--- Extracted material ---
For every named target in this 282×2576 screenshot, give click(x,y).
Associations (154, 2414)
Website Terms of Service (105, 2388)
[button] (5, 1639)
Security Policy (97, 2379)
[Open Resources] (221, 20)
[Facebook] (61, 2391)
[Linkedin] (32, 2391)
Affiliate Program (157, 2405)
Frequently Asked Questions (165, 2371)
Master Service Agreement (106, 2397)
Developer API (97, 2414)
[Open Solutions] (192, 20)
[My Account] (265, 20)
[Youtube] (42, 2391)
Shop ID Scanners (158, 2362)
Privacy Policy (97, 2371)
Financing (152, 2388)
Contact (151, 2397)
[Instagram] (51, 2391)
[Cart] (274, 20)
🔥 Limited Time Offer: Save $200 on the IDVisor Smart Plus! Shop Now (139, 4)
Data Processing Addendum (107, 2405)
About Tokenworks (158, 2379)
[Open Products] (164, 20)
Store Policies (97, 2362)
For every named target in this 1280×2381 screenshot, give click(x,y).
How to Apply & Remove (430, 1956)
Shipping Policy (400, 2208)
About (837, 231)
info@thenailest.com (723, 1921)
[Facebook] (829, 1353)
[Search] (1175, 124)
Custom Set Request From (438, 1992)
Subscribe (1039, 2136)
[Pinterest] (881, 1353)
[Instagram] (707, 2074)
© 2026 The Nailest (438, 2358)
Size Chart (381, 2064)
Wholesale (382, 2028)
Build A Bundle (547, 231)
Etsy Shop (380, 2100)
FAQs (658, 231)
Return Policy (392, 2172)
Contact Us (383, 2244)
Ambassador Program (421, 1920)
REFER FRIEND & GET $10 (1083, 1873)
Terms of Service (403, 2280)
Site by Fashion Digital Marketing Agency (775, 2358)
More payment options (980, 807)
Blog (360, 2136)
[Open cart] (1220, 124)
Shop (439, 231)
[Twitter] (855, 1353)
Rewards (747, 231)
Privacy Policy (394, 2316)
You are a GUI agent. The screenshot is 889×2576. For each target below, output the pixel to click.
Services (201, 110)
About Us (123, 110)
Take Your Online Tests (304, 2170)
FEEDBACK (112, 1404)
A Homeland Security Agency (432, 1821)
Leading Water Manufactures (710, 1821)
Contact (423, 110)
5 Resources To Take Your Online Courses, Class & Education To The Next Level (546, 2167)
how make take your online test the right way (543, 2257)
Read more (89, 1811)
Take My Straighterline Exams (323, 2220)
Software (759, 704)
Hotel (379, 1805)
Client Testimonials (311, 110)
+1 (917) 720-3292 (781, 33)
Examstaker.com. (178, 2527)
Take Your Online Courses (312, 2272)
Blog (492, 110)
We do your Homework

--- Task requirements ---
Working from the entries above, find every line in which the word "give" occurs and copy it.

--- Problem solution ---
For every named target in this 282×2576 screenshot, give click(x,y).
For every named target in this 1280×2381 screenshot, give click(x,y).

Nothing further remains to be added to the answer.